### TASK BRIEF
Please copy out the entries below exactly, beginning with the line that contains "The width and height of the screenshot is (1568, 735)." and ending with the line that contains "Task: Stop video camera feed", and include nothing outside that span.

(EXTRACTED ENTRIES begins)

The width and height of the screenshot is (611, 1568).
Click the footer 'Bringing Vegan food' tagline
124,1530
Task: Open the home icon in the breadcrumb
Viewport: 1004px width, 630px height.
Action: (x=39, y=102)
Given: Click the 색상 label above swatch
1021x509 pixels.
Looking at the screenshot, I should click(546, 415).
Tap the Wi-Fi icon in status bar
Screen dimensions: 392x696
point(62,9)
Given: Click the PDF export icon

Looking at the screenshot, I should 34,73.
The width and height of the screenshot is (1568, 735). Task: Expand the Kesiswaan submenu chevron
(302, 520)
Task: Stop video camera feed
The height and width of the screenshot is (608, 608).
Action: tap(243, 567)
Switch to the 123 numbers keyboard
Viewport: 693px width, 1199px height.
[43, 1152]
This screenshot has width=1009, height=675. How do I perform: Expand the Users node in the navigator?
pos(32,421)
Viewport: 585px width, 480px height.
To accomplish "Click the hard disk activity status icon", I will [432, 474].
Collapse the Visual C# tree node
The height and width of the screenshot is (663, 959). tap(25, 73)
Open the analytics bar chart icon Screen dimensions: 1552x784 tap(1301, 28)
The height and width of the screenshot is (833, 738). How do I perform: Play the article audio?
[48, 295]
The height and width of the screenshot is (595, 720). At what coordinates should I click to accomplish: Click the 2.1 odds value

(EXTRACTED ENTRIES ends)

### COMPLETED EXERCISE
The width and height of the screenshot is (1568, 735). Task: Expand the Kesiswaan submenu chevron
(302, 520)
Task: Stop video camera feed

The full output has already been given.